Anyone that’s experienced MH issues can probably recall the moment they realised it was a problem. I was recently writing a short piece for my new project, The Nopebook (plugplugplug) and accidentally gave the 100 words I was writing 800 words of context. Not one to let copy go to waste…here you go.
I was 23. I’d been out of Uni long enough to work an 18 month contract that was, through some miracle, relevant to my chosen vocation. But since the contract had ended, yet my need to pay rent had not, I was working in an outbound call centre in Holloway, 80 minutes from my house. It was hell.
Each day I woke up, went to work for twelve impossibly long hours, came home, ate and slept. My boyfriend worked similar hours, building his business from the ground up. We were exhausted, but in love and therefore happy, right? That’s what your twenties are for?
Except, I wasn’t. I slipped off to the bathroom at work at least once a day, pulling the pencil sharpener blade that I’d stashed under the sink out for a little light relief on the top of my thighs, just to keep me going. I’d run scaldingly hot baths entirely from the hot tap and jumped straight in, wincing in pain as my skin turned red. I’d stand over the washing up bowl, staring for hours at the kitchen knife I was washing until the water went cold, tracing the point up and down the protruding outline of my radial artery and wondering “what if?”
I called in sick or cancelled shifts almost weekly, spending days at a time on my sofa, drinking and watching Grey’s Anatomy in great long stints and never really enjoying it.
I stopped mid-walk home to sob for no reason. I was hollow, and clueless, and miserable. And I told no-one. No-one except for my friend L. She, at the time, was the only person I’d ever known to have been diagnosed with depression. She always answered her phone, she always let me cry at her and rant at her. When I felt I was becoming too much for her, I rang the Samaritans. I cried at them, and ranted at them.
But I still didn’t think anything was wrong with me, if you can believe that. Because sometimes, I was high as a kite. I’d think up new plans and projects. I’d start up event nights and book groups and join teams and get excited and lose my shit over a good project. I was unstoppable, I was a genius, I had it all. Until I didn’t.
I knew I had anxiety. I’d realised at Uni, discussed it with my doctor, but not been prescribed anything. But still, nothing clicked.
One morning, completely out of the blue, I awoke to the sound of my alarm. My boyfriend was in bed next to me, reading something on his phone. I stared at the creeping splotch of mould on the ceiling of my first-ever-flat and said gently, “I think I’m depressed.”
He couldn’t have been kinder. He said I should call in sick for work, and make an appointment with the GP. He drove me there just two hours later.
It was a standard GP appointment. Like being asked about my eczema or an ear infection. He read the questionnaire I’d seen online, typing answers into his outdated PC, and I answered honestly. “Have you hurt yourself?” Yes. “Have you considered taking your own life?” Yes. “Do you plan to take your own life?” No.
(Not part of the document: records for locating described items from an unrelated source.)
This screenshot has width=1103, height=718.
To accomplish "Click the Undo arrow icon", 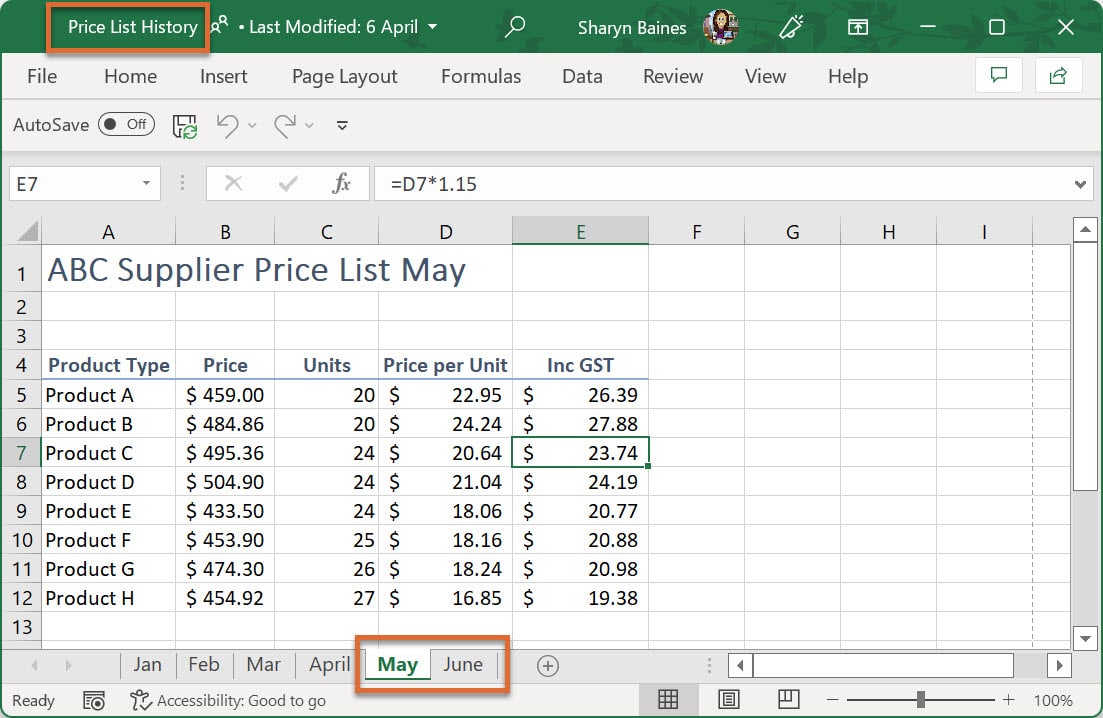I will coord(227,125).
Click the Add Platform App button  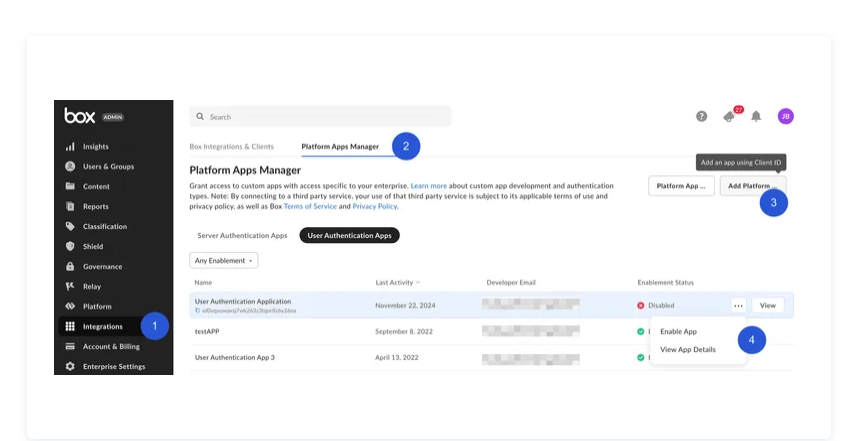752,186
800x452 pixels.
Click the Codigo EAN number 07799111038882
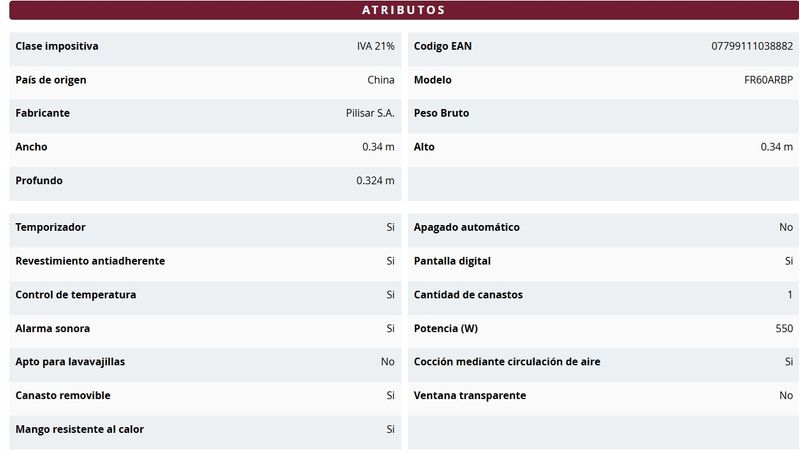(x=752, y=47)
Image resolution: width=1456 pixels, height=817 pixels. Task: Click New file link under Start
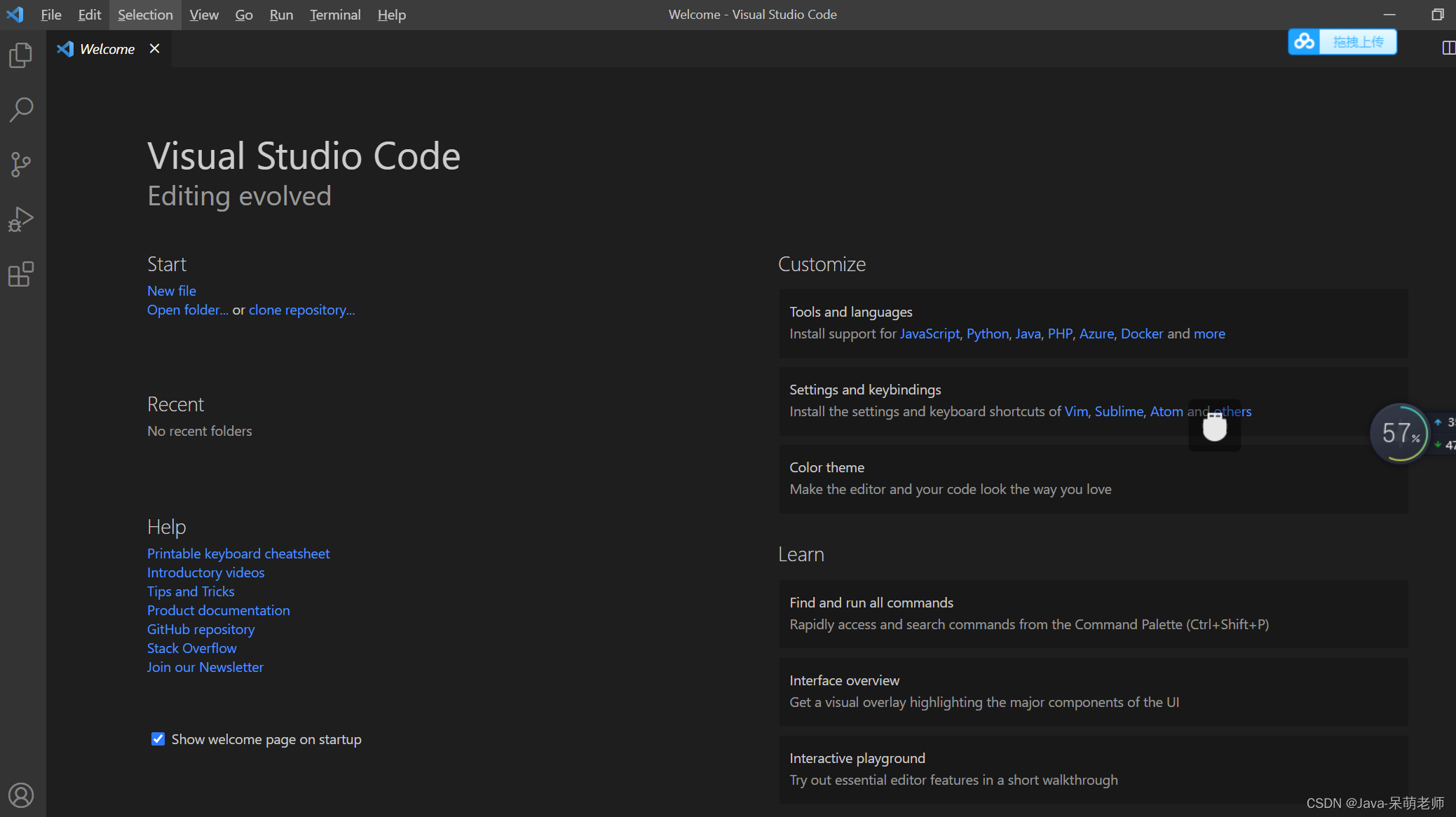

He sent me away with a prescription for Citalopram, instructions to return in a month, and an appointment with a counsellor.
I met with the counsellor some two-three weeks later. She was a middle-aged blonde woman in a floral polyester shirt. She was soft spoken, to the point that it made me cringe. She spoke to me like you’d ask a five year old “where does it hurt?” after she falls of her bike.
I was three weeks into the Citalopram, and they’d made me vomit several times. They’d also made me feel a little strange – outside myself, separate and numb. Despite this, though, I was having an okay day. I felt I had to put myself back into that depressed state before I spoke to her. I spoke quietly, and sadly, and avoided making eye contact –despite actually feeling alright. Because she spoke to me so delicately, I acted delicate.
I explained that I sometimes felt fine. I explained my fits of productivity and crushing pitfalls.
She suggested I go back in a week. She suggested I go back to my GP in the meantime and explain the highs and lows, as she felt I may be bipolar. I didn’t go back. I didn’t make an appointment. I didn’t get my prescription refilled. I hid from the doctor. I knew it was the right course of action but it just felt too strange, too alien. I didn’t want to do it anymore. “It wasn’t for me” I told myself.
I survived, I dealt with it myself, I pulled myself up (for the most part) and now I am surviving. It helped that my loved ones knew now, and could offer support. I felt less alone, which lifted an immense weight.
But I still feel that ignoring the medical advice was the wrong thing to do, and I’m so lucky I didn’t do anything stupid.